*** DATA LISTING Section Begins ***
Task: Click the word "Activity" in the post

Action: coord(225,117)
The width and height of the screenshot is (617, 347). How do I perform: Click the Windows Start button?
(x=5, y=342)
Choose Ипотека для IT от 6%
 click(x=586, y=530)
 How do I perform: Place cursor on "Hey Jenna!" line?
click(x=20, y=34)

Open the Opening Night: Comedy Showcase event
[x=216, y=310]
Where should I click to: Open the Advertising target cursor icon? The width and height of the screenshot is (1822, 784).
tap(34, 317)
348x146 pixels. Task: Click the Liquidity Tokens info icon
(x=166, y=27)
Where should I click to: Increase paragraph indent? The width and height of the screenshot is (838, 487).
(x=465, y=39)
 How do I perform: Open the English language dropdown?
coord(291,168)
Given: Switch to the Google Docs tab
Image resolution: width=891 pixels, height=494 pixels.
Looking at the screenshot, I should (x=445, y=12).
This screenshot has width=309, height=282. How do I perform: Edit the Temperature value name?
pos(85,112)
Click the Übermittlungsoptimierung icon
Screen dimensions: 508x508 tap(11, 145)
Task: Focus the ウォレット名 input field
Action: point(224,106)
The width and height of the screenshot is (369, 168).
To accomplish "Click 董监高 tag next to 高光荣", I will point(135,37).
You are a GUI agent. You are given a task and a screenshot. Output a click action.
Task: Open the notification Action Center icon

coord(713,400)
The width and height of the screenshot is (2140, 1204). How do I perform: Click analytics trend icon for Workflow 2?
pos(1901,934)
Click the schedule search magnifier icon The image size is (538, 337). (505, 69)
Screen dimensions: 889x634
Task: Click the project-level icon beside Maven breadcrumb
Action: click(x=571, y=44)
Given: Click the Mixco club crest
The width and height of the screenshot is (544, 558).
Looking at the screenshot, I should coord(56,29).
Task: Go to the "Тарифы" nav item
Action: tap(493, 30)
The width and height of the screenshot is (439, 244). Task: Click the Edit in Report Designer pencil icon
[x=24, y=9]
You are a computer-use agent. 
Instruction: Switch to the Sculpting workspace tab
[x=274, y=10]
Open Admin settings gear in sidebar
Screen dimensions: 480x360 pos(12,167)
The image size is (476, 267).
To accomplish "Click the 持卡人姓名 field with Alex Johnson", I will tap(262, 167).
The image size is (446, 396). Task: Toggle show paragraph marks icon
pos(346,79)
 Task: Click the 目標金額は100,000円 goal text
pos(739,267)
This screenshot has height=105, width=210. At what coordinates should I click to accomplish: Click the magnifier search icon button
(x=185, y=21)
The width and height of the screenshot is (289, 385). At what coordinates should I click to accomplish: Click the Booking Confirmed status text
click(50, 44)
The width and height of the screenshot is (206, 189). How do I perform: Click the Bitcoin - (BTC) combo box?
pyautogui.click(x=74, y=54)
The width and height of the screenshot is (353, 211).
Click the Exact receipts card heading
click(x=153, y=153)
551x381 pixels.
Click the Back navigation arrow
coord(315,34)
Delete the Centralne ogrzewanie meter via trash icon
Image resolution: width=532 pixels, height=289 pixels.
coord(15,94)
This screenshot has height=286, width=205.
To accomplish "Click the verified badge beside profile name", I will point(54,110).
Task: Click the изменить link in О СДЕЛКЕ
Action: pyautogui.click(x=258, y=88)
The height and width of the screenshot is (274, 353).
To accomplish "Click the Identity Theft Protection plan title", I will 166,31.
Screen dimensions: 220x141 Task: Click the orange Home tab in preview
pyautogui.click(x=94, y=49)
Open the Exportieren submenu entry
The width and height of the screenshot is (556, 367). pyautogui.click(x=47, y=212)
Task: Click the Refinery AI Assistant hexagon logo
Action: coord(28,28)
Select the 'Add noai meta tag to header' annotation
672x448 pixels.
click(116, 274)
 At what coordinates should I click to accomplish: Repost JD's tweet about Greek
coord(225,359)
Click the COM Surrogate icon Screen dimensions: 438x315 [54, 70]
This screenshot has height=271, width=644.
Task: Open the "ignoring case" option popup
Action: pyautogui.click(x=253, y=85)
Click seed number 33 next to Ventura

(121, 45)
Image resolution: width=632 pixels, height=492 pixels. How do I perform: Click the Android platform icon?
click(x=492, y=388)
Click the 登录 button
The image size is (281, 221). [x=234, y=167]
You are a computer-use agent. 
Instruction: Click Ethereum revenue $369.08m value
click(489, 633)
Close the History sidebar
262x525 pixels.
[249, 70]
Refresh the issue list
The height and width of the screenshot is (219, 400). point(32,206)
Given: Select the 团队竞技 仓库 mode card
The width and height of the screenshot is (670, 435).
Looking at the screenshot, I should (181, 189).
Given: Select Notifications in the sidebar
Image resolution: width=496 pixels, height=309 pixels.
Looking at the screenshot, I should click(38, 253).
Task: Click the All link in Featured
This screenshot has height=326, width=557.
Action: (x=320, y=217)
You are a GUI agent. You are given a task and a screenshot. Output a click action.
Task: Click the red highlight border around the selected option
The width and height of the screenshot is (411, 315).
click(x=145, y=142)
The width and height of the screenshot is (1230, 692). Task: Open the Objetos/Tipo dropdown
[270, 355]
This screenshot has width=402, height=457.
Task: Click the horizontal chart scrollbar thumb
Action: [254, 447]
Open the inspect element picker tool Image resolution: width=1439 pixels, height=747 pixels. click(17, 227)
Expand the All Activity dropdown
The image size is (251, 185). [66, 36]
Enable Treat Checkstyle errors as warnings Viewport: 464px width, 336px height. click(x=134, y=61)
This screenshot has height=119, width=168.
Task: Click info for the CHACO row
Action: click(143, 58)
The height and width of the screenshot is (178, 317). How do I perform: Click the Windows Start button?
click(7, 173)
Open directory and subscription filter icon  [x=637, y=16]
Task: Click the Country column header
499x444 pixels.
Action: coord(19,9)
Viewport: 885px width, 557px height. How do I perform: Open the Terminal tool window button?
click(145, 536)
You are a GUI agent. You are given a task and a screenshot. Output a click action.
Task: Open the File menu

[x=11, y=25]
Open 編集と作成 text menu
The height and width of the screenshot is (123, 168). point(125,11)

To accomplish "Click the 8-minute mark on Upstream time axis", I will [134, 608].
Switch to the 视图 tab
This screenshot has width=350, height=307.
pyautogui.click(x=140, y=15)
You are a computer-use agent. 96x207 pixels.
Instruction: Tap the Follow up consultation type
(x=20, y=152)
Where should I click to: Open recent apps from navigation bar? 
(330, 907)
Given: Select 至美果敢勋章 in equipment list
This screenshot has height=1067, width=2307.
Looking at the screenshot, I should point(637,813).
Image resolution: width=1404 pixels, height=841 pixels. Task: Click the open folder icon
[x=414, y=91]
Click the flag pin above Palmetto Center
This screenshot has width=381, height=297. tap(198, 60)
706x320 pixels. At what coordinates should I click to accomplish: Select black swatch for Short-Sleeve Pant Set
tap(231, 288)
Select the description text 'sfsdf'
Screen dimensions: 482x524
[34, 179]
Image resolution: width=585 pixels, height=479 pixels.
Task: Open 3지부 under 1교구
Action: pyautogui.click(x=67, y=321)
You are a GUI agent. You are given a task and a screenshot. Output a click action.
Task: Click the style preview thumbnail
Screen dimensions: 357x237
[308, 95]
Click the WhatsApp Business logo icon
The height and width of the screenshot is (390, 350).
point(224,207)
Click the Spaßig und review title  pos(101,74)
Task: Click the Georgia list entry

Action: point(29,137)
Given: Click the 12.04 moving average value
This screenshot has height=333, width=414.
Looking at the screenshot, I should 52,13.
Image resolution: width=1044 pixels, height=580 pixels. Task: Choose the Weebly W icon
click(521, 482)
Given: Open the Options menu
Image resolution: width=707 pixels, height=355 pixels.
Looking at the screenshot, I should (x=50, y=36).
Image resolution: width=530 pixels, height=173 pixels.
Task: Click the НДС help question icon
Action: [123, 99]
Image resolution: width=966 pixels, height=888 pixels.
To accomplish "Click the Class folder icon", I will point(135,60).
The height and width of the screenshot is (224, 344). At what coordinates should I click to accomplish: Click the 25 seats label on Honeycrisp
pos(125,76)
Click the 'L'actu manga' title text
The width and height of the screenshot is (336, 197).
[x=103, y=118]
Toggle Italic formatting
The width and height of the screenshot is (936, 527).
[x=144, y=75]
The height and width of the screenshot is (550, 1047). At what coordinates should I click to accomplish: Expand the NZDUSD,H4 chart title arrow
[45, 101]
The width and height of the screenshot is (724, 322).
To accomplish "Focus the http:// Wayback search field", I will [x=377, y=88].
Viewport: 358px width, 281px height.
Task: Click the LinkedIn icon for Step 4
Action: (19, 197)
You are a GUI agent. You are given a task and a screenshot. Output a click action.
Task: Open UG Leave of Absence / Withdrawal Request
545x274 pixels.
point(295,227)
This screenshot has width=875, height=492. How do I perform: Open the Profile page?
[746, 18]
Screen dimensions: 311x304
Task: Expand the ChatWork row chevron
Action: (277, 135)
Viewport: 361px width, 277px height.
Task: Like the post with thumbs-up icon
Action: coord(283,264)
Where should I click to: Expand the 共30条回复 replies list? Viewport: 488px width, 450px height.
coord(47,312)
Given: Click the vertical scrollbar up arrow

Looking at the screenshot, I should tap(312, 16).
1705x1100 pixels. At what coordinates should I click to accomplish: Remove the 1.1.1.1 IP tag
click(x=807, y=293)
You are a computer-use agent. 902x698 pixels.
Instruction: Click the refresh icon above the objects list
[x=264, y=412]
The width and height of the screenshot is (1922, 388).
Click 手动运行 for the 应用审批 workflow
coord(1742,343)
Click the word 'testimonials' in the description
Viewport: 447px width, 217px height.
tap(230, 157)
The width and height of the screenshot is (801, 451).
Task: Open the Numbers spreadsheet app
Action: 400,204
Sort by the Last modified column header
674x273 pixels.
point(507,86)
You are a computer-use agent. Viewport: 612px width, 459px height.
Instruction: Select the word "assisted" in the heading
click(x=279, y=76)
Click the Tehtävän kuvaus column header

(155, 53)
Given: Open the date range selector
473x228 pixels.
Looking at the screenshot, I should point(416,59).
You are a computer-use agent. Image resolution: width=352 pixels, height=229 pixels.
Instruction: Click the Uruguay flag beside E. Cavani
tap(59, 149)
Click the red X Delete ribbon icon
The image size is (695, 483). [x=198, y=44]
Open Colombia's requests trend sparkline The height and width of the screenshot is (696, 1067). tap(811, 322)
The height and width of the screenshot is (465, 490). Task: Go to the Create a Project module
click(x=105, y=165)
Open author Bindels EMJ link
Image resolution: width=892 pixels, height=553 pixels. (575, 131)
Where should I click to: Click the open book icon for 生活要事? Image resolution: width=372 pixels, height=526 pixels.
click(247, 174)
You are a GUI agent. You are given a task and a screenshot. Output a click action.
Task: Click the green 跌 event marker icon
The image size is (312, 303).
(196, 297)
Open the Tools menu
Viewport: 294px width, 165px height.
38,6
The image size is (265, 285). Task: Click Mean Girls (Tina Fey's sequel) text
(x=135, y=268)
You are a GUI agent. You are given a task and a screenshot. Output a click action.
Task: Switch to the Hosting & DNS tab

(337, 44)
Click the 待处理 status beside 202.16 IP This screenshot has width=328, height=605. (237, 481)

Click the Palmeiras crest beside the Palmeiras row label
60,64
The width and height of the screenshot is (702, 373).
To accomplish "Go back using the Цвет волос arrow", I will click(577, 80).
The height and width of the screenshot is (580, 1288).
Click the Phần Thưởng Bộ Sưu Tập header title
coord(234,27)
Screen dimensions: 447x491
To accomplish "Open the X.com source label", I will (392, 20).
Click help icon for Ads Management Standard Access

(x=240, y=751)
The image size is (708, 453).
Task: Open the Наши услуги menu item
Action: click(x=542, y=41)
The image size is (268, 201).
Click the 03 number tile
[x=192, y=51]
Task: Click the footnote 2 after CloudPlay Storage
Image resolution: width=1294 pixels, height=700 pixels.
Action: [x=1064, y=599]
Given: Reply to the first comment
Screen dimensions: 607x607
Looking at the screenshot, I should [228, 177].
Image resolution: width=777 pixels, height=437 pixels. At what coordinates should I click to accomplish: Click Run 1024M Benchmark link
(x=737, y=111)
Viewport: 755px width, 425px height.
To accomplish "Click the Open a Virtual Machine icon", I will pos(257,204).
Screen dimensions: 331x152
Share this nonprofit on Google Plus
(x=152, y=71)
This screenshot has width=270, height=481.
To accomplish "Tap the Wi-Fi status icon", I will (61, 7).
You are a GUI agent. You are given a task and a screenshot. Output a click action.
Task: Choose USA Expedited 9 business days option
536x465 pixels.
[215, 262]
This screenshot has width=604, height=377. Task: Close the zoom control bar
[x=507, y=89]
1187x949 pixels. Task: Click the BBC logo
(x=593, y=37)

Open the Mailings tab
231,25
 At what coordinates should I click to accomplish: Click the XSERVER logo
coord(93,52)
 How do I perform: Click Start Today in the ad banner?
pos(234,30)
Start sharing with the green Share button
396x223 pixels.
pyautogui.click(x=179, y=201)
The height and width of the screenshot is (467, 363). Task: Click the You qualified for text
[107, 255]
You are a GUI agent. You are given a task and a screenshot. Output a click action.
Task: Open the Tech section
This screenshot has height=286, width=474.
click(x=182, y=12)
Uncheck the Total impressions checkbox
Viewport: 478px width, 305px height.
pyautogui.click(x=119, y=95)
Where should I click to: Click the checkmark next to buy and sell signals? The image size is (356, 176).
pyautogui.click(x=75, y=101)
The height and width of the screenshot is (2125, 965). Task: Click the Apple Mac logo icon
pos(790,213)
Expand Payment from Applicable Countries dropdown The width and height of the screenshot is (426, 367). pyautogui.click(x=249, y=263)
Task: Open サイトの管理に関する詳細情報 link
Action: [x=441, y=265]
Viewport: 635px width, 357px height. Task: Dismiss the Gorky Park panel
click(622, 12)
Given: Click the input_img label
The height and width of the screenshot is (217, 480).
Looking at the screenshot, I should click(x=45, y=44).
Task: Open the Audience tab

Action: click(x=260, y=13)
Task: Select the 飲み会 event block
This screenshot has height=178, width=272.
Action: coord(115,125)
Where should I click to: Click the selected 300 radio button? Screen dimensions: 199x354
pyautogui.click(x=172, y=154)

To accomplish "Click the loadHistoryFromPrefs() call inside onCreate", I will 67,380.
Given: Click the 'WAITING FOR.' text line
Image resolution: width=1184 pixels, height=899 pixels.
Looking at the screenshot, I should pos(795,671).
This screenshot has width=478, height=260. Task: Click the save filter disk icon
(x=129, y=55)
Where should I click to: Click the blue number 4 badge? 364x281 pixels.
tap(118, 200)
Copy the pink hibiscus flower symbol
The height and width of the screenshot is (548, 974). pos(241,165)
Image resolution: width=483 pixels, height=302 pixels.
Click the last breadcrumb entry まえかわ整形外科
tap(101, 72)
*** DATA LISTING Section Ends ***
REQUIRED WORK:
Lines containing "green": tally them across the records above and give the total alone.

OUTPUT FOR THIS EXERCISE:
2